**WHAT IS REQUIRED**.
Every line of the material must be set down again without alteration.

**GIVEN INFORMATION**.
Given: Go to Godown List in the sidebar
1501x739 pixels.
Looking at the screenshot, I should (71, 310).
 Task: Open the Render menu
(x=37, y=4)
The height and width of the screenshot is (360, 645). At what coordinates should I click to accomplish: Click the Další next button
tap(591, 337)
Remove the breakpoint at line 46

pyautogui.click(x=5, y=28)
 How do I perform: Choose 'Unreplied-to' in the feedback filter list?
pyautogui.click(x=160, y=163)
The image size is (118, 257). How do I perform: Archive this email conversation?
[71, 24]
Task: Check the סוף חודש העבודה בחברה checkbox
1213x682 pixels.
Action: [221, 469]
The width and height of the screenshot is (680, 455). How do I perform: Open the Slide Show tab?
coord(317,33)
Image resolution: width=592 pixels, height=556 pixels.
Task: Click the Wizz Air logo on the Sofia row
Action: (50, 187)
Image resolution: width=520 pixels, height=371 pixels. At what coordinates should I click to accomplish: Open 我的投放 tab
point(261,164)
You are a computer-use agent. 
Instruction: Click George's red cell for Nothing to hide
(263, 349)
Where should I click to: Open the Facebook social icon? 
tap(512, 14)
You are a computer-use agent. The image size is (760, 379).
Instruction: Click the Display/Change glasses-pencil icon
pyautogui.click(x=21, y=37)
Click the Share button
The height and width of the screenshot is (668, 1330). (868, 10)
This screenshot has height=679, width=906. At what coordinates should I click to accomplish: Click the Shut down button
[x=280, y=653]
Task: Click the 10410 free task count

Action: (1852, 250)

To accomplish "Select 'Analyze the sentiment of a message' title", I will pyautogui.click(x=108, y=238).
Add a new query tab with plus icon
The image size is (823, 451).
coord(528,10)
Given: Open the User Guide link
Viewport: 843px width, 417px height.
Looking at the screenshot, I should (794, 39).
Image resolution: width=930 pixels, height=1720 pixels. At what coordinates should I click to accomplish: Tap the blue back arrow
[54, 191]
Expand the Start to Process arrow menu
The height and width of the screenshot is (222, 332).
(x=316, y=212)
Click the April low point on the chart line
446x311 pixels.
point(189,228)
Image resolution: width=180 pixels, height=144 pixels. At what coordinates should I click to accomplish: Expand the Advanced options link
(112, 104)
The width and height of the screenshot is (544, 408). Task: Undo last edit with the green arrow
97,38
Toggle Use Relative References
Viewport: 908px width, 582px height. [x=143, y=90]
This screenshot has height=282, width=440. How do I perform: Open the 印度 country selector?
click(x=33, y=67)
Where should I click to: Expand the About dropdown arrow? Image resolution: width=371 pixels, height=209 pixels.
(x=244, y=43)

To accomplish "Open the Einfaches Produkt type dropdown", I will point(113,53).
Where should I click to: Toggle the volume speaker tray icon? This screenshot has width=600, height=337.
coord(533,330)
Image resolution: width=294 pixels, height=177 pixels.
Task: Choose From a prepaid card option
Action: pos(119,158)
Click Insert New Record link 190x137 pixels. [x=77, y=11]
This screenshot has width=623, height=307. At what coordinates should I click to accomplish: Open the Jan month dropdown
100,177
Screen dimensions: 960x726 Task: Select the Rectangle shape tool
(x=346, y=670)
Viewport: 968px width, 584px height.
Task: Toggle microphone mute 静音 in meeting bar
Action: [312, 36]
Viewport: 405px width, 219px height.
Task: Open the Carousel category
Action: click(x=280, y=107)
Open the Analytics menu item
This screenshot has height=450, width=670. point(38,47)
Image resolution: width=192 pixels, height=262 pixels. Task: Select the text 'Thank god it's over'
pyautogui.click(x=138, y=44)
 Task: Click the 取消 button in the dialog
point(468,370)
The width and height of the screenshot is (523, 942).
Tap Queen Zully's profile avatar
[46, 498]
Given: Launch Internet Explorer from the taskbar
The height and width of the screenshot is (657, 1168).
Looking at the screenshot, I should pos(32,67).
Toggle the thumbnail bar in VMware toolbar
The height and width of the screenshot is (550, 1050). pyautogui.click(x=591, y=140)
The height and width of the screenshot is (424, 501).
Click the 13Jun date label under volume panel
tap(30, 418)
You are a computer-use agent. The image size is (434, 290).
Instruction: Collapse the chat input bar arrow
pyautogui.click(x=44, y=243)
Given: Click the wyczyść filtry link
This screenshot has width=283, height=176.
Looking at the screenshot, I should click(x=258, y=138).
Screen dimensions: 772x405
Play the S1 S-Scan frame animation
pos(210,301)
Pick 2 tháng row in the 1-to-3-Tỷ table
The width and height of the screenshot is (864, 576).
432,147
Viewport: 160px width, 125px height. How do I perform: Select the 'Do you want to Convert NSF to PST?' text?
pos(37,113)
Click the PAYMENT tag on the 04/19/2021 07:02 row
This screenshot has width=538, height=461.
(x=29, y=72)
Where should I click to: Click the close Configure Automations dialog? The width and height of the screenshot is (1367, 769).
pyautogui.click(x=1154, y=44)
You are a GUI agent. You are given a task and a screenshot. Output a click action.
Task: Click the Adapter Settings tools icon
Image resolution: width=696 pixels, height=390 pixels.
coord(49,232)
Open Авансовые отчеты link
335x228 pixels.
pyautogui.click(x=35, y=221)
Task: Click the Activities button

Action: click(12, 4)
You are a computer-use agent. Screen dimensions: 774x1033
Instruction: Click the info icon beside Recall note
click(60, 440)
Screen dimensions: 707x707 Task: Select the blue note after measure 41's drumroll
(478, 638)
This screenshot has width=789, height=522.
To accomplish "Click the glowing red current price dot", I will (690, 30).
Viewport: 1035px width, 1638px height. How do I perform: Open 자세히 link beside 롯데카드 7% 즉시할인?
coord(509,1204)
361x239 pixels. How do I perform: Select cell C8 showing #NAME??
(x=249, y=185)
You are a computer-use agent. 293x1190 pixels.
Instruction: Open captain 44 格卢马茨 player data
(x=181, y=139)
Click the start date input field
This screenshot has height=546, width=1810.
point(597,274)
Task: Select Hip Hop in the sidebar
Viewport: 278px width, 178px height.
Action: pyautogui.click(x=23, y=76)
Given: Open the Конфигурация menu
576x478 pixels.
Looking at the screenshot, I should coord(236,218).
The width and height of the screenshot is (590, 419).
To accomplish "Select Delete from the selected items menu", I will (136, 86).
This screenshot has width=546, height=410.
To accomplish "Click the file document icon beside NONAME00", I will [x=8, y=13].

**WRITTEN SOLUTION**.
Given: Go to Godown List in the sidebar
1501x739 pixels.
Looking at the screenshot, I should (71, 310).
 Task: Open the Render menu
(x=37, y=4)
The height and width of the screenshot is (360, 645). At what coordinates should I click to accomplish: Click the Další next button
tap(591, 337)
Remove the breakpoint at line 46

pyautogui.click(x=5, y=28)
 How do I perform: Choose 'Unreplied-to' in the feedback filter list?
pyautogui.click(x=160, y=163)
The image size is (118, 257). How do I perform: Archive this email conversation?
[71, 24]
Task: Check the סוף חודש העבודה בחברה checkbox
1213x682 pixels.
Action: [221, 469]
The width and height of the screenshot is (680, 455). How do I perform: Open the Slide Show tab?
coord(317,33)
Image resolution: width=592 pixels, height=556 pixels.
Task: Click the Wizz Air logo on the Sofia row
Action: (50, 187)
Image resolution: width=520 pixels, height=371 pixels. At what coordinates should I click to accomplish: Open 我的投放 tab
point(261,164)
You are a computer-use agent. 
Instruction: Click George's red cell for Nothing to hide
(263, 349)
Where should I click to: Open the Facebook social icon? 
tap(512, 14)
You are a computer-use agent. The image size is (760, 379).
Instruction: Click the Display/Change glasses-pencil icon
pyautogui.click(x=21, y=37)
Click the Share button
The height and width of the screenshot is (668, 1330). (868, 10)
This screenshot has height=679, width=906. At what coordinates should I click to accomplish: Click the Shut down button
[x=280, y=653]
Task: Click the 10410 free task count

Action: (1852, 250)

To accomplish "Select 'Analyze the sentiment of a message' title", I will pyautogui.click(x=108, y=238).
Add a new query tab with plus icon
The image size is (823, 451).
coord(528,10)
Given: Open the User Guide link
Viewport: 843px width, 417px height.
Looking at the screenshot, I should (794, 39).
Image resolution: width=930 pixels, height=1720 pixels. At what coordinates should I click to accomplish: Tap the blue back arrow
[54, 191]
Expand the Start to Process arrow menu
The height and width of the screenshot is (222, 332).
(x=316, y=212)
Click the April low point on the chart line
446x311 pixels.
point(189,228)
Image resolution: width=180 pixels, height=144 pixels. At what coordinates should I click to accomplish: Expand the Advanced options link
(112, 104)
The width and height of the screenshot is (544, 408). Task: Undo last edit with the green arrow
97,38
Toggle Use Relative References
Viewport: 908px width, 582px height. [x=143, y=90]
This screenshot has height=282, width=440. How do I perform: Open the 印度 country selector?
click(x=33, y=67)
Where should I click to: Expand the About dropdown arrow? Image resolution: width=371 pixels, height=209 pixels.
(x=244, y=43)

To accomplish "Open the Einfaches Produkt type dropdown", I will point(113,53).
Where should I click to: Toggle the volume speaker tray icon? This screenshot has width=600, height=337.
coord(533,330)
Image resolution: width=294 pixels, height=177 pixels.
Task: Choose From a prepaid card option
Action: pos(119,158)
Click Insert New Record link 190x137 pixels. [x=77, y=11]
This screenshot has width=623, height=307. At what coordinates should I click to accomplish: Open the Jan month dropdown
100,177
Screen dimensions: 960x726 Task: Select the Rectangle shape tool
(x=346, y=670)
Viewport: 968px width, 584px height.
Task: Toggle microphone mute 静音 in meeting bar
Action: [312, 36]
Viewport: 405px width, 219px height.
Task: Open the Carousel category
Action: click(x=280, y=107)
Open the Analytics menu item
This screenshot has height=450, width=670. point(38,47)
Image resolution: width=192 pixels, height=262 pixels. Task: Select the text 'Thank god it's over'
pyautogui.click(x=138, y=44)
 Task: Click the 取消 button in the dialog
point(468,370)
The width and height of the screenshot is (523, 942).
Tap Queen Zully's profile avatar
[46, 498]
Given: Launch Internet Explorer from the taskbar
The height and width of the screenshot is (657, 1168).
Looking at the screenshot, I should pos(32,67).
Toggle the thumbnail bar in VMware toolbar
The height and width of the screenshot is (550, 1050). pyautogui.click(x=591, y=140)
The height and width of the screenshot is (424, 501).
Click the 13Jun date label under volume panel
tap(30, 418)
You are a computer-use agent. The image size is (434, 290).
Instruction: Collapse the chat input bar arrow
pyautogui.click(x=44, y=243)
Given: Click the wyczyść filtry link
This screenshot has width=283, height=176.
Looking at the screenshot, I should click(x=258, y=138).
Screen dimensions: 772x405
Play the S1 S-Scan frame animation
pos(210,301)
Pick 2 tháng row in the 1-to-3-Tỷ table
The width and height of the screenshot is (864, 576).
432,147
Viewport: 160px width, 125px height. How do I perform: Select the 'Do you want to Convert NSF to PST?' text?
pos(37,113)
Click the PAYMENT tag on the 04/19/2021 07:02 row
This screenshot has width=538, height=461.
(x=29, y=72)
Where should I click to: Click the close Configure Automations dialog? The width and height of the screenshot is (1367, 769).
pyautogui.click(x=1154, y=44)
You are a GUI agent. You are given a task and a screenshot. Output a click action.
Task: Click the Adapter Settings tools icon
Image resolution: width=696 pixels, height=390 pixels.
coord(49,232)
Open Авансовые отчеты link
335x228 pixels.
pyautogui.click(x=35, y=221)
Task: Click the Activities button

Action: click(12, 4)
You are a computer-use agent. Screen dimensions: 774x1033
Instruction: Click the info icon beside Recall note
click(60, 440)
Screen dimensions: 707x707 Task: Select the blue note after measure 41's drumroll
(478, 638)
This screenshot has width=789, height=522.
To accomplish "Click the glowing red current price dot", I will (690, 30).
Viewport: 1035px width, 1638px height. How do I perform: Open 자세히 link beside 롯데카드 7% 즉시할인?
coord(509,1204)
361x239 pixels. How do I perform: Select cell C8 showing #NAME??
(x=249, y=185)
You are a computer-use agent. 293x1190 pixels.
Instruction: Open captain 44 格卢马茨 player data
(x=181, y=139)
Click the start date input field
This screenshot has height=546, width=1810.
point(597,274)
Task: Select Hip Hop in the sidebar
Viewport: 278px width, 178px height.
Action: pyautogui.click(x=23, y=76)
Given: Open the Конфигурация menu
576x478 pixels.
Looking at the screenshot, I should coord(236,218).
The width and height of the screenshot is (590, 419).
To accomplish "Select Delete from the selected items menu", I will (136, 86).
This screenshot has width=546, height=410.
To accomplish "Click the file document icon beside NONAME00", I will [x=8, y=13].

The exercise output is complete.